Allerdings: es reicht nicht aus, Mitarbeitende zu überzeugen und die Bereitschaft für Veränderungsprozesse zu wecken. Häufig sind es persönliche Barrieren und Blockaden, die überwunden werden wollen, um Flexibilität und Kreativität, partnerschaftliches Miteinander und Teamfähigkeit im praktischen Verhalten zeigen zu können.
Eine uralte Kommissweisheit kommt damit durch die Hintertür zu ungeahnten neuen Ehren: solange die Truppe offen meckert, geht es ihr gut. Und gutgehen muss es der Unternehmenstruppe, wenn sie gewinnen will. Will, wohlgemerkt. Nicht soll.
Damit wird deutlich, dass das geistige Gepäck, das die meisten Unternehmen mit sich tragen, für den Weg in die Zukunft noch komplettiert werden muss. Das Hauptproblem der Mehrzahl der Unternehmen ist ihre Unfähigkeit etwas auszuprobieren, und, was unabdingbare Voraussetzung dafür ist, mit Rückschlägen umgehen zu können, sie nicht nur zu verkraften, sondern sie gezielt kreativ-lernend zu verwerten. Es ist diese Zangenbewegung, die die Betriebe zu zerquetschen droht.
Werte wie Selbstständigkeit, Selbstverantwortung und Individualität haben Unterordnung und Gehorsam abgelöst.

[Daten zur Lokalisierung von Wörtern und Elementen]
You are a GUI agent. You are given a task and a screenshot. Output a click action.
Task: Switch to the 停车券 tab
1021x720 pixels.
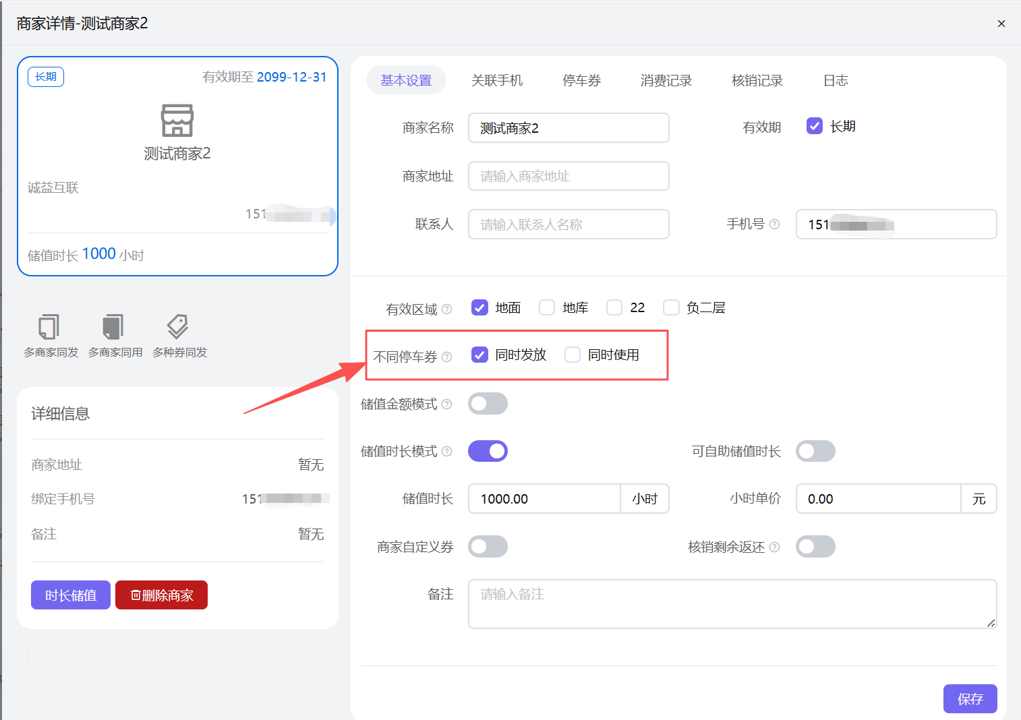coord(581,80)
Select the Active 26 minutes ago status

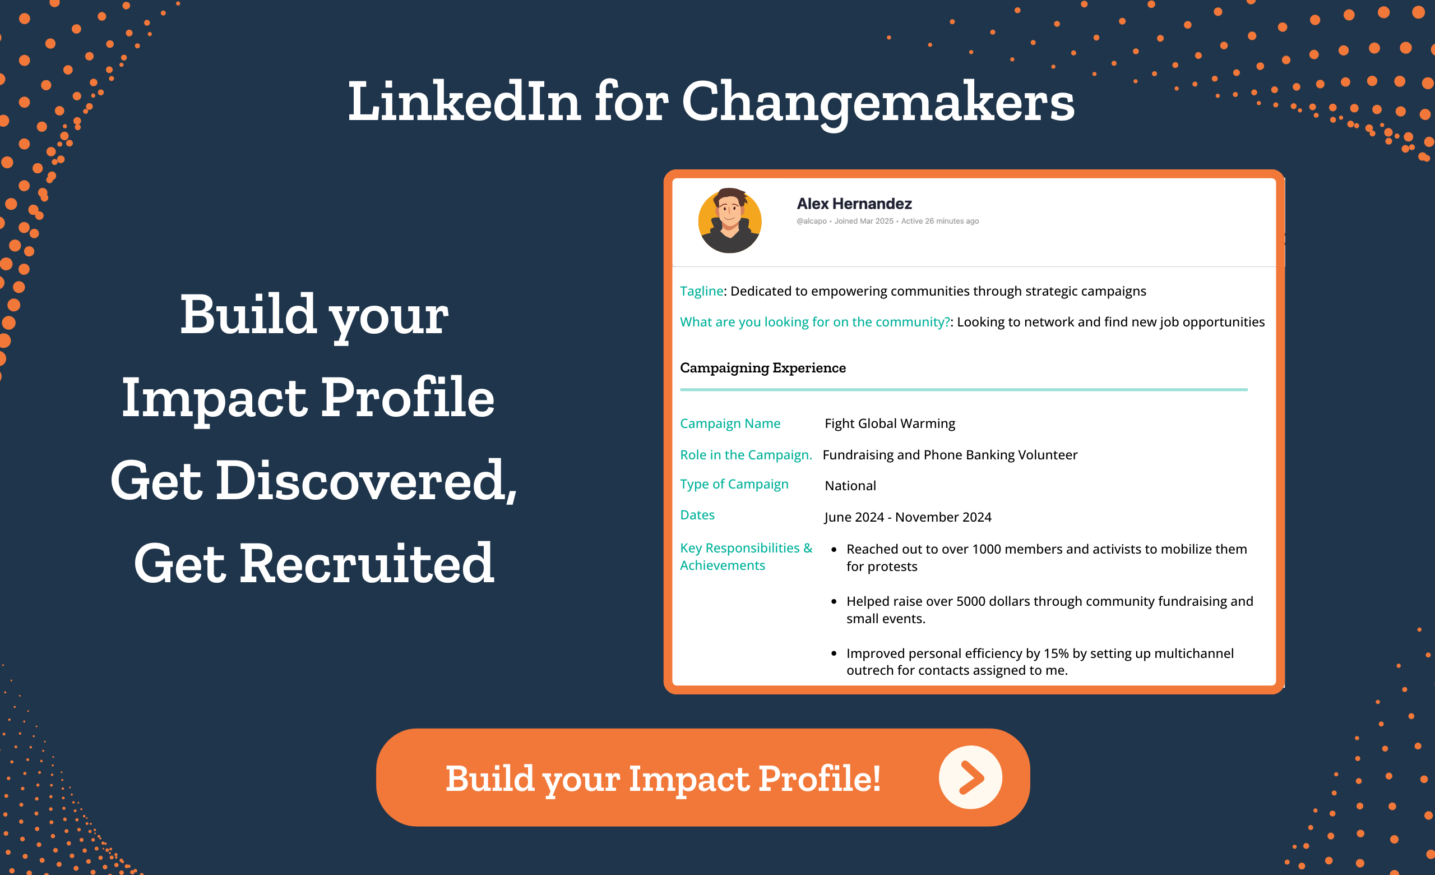pyautogui.click(x=939, y=221)
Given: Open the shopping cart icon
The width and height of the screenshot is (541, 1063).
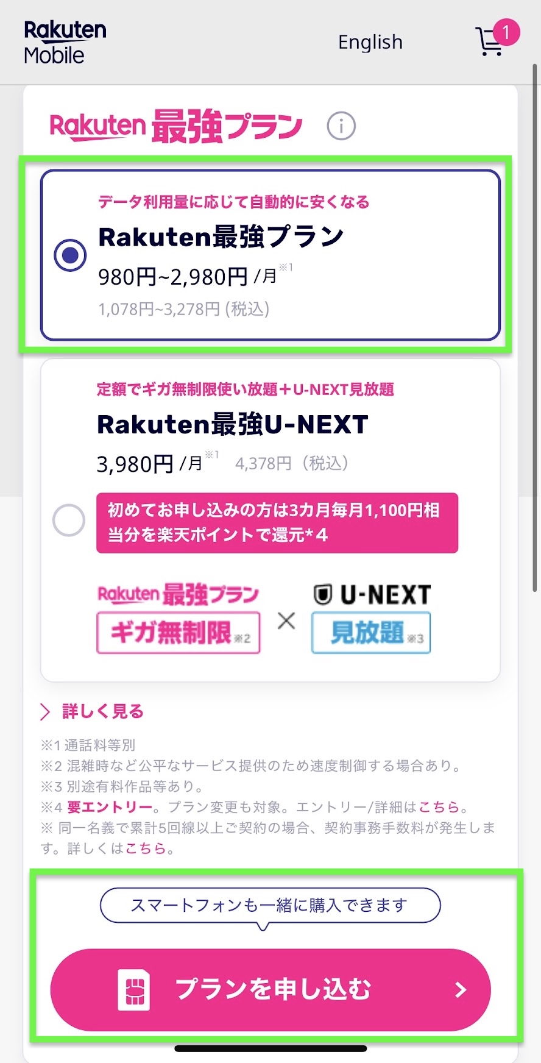Looking at the screenshot, I should [489, 43].
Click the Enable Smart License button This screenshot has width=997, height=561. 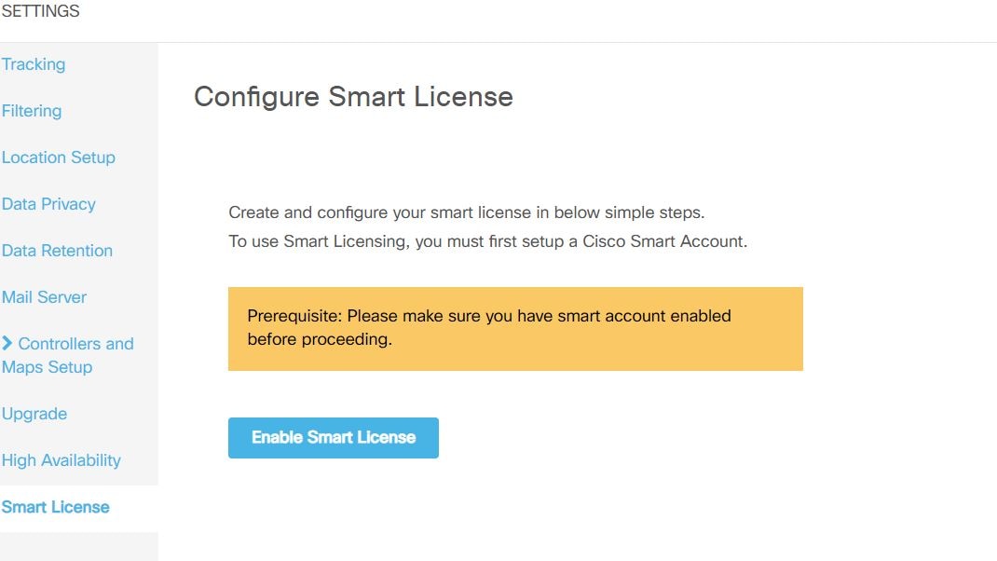[x=334, y=438]
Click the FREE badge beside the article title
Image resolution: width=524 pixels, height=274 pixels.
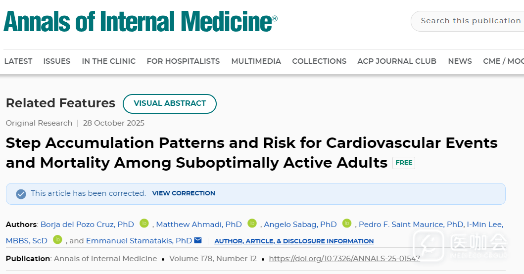[x=404, y=163]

Aufgaben:
[1] Übertragen Sie aus den Datensätzen den Abschnitt von der Zeile mit „Click the FREE badge beside the article title“ bis zum Ende der Datensätze unverändert, beide Grenzen eingeschlossen. Bilder sind dabei auszulassen.
[2] Führen Sie den Textauszug über Veränderungsprozesse in Unternehmen im Anschluss an seinen letzten Satz weiter.
Die Datensätze stehen in keinem Zusammenhang mit dem Textauszug.

Antworten:
[1]
Click the FREE badge beside the article title
Image resolution: width=524 pixels, height=274 pixels.
[x=404, y=163]

[2]
Wer Flexibilität, Kundennähe und die ständige Weiterentwicklung des Unternehmens zu elementaren Bestandteilen erhebt, der muss dies auch in seinem Personalmanagement überdeutlich umsetzen. In einer solchen Struktur finden sich die besten Mitarbeiter wieder und sind gewillt, ihre Leistungsfähigkeit und ihr Wissen in das Unternehmen einzubringen. Kreativität, Experimentierfreude und kooperative Arbeitsformen dienen darin nicht nur der erfolgreichen und befriedigenden beruflichen Tätigkeit. Sie sind auch die Quellen für Innovation, Verbesserungen und den wirtschaftlichen Erfolg. Zur optimalen Nutzung vorhandener Fähigkeiten gehört auch, Fehlzeiten und Krankenstände systematisch zu hinterfragen. Zu mehr Transparenz tragen auch Personalbilanzen bei, um Verbesserungsprozesse plastisch und nachvollziehbar darzustellen.
Innovation wird in Zukunft vor allem eine soziale Innovation sein müssen, das heißt, eine umfassende Verhaltensänderung bei Führungskräften und Mitarbeitern. Diese soziale Innovation wird sich nicht auf Firmen beschränken, sie wird für die gesamte Gesellschaft notwendig. Die Fragen, die sich stellen lauten: beherrschen wir das Management der weichen Faktoren? Wie gehen wir mit uns selbst um? Wie gehen wir mit unseren Mitarbeitern um? Wie wollen wir die Organisationsproduktivität erhöhen?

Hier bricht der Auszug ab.